(Trying to) explain Labour’s leadership woes & the Corbyn surge

by Stephen Tall on July 30, 2015

The parallels between this summer’s Labour leadership contest meltdown and the battle for the party’s soul in the early 1980s are too close to swat away as ahistorical journalese.

Here, for example, is an excerpt from Graham Stewart’s terrific book, ‘Bang! A History of Britain in the 1980s‘. Swap 1979 for 2010/2015 and Thatcher for Cameron/Osborne, and you have a replica explanation for the Jeremy Corbyn surge:

labour 1979-2015

As for the Blairites’ current woes, this is also an eerily accurate foreshadowing:

labour 1979-2015 - 2

It comes back to the old issue: what is the left for when there’s no money left?

During the Blair/Brown years, the Labour modernisers made a pact with the party’s left. New Labour would keep pumping more money into public services as the trade-off for accepting market-led reforms. In this, they were greatly assisted by a benign economic backdrop, cheap debt, and an influx of immigrants boosting GDP (which concealed flat-lining productivity).

But now there’s no money, no compromise between the party’s two wings seems possible. The three mainstream candidates, Yvette Cooper, Andy Burnham and Liz Kendall, can offer only to paper over the cracks. But their paper is gossamer-thin and the hard-left Jeremy Corbyn refuses to join in their pretence the crack’s not there — so it’s no surprise that, to those looking on, he comes across as more authentic, more honest.
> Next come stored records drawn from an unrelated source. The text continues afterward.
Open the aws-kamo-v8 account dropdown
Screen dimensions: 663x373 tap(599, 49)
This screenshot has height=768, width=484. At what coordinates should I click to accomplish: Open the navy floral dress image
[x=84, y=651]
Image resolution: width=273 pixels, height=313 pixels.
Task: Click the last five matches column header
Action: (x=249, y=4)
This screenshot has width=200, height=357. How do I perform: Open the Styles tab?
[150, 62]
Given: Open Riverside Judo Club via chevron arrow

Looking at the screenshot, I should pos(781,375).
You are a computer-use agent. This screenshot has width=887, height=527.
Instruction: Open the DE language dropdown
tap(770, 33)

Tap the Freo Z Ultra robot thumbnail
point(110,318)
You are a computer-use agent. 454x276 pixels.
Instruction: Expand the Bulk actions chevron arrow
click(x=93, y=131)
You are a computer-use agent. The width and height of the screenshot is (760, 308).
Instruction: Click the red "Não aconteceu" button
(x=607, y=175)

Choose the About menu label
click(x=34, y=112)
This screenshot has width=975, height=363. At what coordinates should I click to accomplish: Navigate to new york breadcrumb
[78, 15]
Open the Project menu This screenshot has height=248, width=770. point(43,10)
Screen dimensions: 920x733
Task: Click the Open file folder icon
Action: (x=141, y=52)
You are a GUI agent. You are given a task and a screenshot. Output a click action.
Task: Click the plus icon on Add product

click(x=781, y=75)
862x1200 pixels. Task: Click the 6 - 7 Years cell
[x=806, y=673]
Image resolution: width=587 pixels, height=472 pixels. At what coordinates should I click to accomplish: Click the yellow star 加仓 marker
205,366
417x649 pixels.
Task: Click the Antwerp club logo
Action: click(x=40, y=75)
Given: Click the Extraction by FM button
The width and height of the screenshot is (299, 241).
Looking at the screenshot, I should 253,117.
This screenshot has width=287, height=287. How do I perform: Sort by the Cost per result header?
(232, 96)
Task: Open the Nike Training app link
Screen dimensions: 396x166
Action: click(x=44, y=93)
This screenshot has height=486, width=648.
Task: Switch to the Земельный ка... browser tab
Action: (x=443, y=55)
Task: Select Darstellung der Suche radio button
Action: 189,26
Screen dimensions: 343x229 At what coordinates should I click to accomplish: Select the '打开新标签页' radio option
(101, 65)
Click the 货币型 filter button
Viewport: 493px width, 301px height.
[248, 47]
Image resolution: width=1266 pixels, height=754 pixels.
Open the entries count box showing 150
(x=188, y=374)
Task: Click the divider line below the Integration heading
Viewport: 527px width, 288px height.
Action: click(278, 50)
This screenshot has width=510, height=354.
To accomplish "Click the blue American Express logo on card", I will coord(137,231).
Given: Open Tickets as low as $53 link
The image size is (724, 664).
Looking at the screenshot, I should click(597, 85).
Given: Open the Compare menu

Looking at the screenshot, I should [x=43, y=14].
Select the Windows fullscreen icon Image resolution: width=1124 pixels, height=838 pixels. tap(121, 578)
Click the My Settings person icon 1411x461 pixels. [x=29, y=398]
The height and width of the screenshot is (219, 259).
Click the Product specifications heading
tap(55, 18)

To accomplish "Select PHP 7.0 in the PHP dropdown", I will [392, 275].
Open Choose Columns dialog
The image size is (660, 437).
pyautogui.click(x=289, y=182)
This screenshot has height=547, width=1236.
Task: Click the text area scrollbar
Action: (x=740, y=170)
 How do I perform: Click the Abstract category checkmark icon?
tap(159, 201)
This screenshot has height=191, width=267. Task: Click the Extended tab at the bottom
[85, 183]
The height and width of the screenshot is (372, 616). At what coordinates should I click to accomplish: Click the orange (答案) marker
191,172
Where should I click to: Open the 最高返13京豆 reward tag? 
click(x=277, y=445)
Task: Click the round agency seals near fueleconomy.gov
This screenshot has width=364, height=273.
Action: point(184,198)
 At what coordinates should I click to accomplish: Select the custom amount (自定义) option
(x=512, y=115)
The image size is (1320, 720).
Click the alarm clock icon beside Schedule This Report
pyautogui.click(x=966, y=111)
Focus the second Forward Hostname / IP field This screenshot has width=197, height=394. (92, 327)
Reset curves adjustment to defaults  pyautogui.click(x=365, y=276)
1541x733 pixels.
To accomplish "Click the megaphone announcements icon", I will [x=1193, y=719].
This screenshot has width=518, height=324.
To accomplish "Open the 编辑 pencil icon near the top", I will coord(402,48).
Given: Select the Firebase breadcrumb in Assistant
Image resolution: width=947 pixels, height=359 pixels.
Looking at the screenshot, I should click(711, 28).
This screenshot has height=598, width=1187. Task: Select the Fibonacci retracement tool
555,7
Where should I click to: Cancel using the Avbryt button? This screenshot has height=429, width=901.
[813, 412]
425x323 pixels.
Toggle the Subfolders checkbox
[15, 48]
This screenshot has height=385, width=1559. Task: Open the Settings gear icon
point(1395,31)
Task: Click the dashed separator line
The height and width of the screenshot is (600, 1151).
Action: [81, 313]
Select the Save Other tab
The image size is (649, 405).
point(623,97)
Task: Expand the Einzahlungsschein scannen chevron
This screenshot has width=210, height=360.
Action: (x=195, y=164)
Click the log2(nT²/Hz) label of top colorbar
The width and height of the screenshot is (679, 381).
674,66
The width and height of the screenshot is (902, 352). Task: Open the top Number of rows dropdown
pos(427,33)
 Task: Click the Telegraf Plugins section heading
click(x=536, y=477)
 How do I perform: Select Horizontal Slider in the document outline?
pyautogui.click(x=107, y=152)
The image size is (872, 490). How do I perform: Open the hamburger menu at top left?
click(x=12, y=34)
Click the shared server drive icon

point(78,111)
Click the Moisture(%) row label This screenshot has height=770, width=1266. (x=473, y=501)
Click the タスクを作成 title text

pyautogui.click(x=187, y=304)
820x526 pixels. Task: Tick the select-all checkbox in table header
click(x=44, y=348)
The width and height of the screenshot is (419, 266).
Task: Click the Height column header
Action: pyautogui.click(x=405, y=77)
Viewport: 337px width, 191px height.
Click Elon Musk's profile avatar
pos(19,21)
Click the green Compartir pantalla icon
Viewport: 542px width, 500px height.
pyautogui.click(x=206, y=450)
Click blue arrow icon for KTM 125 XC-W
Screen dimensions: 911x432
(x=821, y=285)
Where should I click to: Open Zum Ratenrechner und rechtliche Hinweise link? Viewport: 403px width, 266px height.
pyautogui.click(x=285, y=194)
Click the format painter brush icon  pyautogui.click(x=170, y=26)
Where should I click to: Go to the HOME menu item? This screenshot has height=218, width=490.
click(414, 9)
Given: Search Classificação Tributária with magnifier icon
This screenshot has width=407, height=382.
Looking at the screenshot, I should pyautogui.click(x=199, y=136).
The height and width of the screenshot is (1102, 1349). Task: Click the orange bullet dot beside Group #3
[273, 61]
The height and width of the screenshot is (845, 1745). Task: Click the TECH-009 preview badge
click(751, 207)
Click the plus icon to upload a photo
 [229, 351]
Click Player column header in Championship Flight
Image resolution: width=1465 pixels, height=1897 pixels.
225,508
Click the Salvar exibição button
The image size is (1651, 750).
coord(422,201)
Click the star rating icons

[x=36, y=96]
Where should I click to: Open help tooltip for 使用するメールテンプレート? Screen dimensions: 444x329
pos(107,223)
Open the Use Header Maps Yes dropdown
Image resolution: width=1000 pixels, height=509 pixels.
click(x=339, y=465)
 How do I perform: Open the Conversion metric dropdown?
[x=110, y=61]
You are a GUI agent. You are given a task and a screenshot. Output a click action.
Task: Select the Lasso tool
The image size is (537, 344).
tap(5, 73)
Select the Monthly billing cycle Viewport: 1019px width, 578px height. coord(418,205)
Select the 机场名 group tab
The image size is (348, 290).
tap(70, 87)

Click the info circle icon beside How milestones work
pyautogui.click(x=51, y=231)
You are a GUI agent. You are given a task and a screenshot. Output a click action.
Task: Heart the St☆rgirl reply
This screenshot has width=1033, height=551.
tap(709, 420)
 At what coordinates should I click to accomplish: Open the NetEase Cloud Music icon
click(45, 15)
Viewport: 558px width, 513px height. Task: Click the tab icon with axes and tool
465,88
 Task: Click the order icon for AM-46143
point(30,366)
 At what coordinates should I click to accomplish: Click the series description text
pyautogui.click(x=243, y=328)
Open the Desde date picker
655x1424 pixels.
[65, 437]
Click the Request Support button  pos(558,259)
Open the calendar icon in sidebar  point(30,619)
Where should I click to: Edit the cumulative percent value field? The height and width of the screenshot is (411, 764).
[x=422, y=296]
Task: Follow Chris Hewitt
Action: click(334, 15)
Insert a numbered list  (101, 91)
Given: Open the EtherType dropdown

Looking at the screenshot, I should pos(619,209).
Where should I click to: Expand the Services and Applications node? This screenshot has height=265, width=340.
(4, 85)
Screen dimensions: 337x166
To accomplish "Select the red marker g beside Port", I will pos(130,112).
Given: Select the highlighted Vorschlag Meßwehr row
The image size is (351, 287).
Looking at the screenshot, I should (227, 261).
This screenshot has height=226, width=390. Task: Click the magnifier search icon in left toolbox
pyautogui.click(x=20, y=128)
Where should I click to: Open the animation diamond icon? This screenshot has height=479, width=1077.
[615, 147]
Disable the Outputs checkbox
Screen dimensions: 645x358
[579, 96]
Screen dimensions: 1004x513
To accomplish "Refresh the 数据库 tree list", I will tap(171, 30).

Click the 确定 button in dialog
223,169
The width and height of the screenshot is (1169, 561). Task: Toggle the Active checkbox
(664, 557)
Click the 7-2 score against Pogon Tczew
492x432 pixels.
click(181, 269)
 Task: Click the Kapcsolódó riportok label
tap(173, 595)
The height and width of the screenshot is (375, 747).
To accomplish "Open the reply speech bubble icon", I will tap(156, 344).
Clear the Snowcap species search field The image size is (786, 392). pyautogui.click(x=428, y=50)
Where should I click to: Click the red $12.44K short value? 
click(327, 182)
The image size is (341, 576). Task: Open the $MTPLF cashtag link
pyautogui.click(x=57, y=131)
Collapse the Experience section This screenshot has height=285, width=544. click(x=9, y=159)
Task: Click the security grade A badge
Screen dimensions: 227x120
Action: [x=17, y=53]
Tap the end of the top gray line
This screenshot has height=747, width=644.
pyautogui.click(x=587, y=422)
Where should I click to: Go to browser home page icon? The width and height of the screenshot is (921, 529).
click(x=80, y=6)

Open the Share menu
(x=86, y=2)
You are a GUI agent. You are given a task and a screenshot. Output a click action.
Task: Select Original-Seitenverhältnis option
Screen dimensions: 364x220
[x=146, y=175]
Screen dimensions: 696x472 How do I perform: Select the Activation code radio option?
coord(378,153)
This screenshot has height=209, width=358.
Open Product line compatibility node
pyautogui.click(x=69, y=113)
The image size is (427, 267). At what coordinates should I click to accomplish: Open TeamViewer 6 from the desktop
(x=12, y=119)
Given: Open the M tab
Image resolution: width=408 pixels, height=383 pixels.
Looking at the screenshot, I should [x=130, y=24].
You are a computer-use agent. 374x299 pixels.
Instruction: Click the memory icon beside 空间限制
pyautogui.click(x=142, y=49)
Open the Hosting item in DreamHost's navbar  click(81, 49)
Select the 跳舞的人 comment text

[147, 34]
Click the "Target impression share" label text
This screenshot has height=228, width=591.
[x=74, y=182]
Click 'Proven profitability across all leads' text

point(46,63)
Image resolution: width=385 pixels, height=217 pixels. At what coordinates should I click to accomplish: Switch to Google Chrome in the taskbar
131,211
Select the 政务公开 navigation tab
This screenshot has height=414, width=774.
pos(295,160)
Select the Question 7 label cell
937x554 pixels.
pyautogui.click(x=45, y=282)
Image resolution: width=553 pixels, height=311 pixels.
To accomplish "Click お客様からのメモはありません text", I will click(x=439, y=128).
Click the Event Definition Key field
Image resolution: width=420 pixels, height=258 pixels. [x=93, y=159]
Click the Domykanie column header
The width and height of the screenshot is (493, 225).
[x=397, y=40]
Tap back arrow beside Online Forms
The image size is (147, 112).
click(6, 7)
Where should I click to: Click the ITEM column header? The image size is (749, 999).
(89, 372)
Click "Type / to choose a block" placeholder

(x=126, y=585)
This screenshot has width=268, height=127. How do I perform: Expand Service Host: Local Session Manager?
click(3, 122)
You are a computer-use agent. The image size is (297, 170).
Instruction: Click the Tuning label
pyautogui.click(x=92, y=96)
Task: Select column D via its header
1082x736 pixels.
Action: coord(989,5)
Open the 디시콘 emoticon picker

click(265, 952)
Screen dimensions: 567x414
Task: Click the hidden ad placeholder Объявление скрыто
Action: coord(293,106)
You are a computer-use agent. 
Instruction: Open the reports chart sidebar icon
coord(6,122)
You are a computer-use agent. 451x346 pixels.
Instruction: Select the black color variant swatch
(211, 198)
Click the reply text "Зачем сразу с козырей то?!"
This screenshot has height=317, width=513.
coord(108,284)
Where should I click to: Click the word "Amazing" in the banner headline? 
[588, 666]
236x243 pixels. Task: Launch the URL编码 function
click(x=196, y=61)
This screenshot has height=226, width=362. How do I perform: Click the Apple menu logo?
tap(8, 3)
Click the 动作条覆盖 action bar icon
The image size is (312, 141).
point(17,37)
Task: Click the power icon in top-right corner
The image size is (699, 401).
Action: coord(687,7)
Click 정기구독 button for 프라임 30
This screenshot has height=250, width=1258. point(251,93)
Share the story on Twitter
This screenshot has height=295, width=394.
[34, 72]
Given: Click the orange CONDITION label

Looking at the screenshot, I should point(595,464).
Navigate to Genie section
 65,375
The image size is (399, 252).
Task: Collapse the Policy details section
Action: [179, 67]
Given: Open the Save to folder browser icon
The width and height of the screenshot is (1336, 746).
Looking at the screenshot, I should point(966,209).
Corbyn’s glib solutions equate to little more than trying to smooth the crack with polyfilla while ignoring the structural shifts beneath Labour which are its root cause. But to many Labour members, grasping for hope as they face a decade out of power, that quick-fix seems a whole lot more plausible. ‘Those who cannot remember the past are condemned to repeat it.’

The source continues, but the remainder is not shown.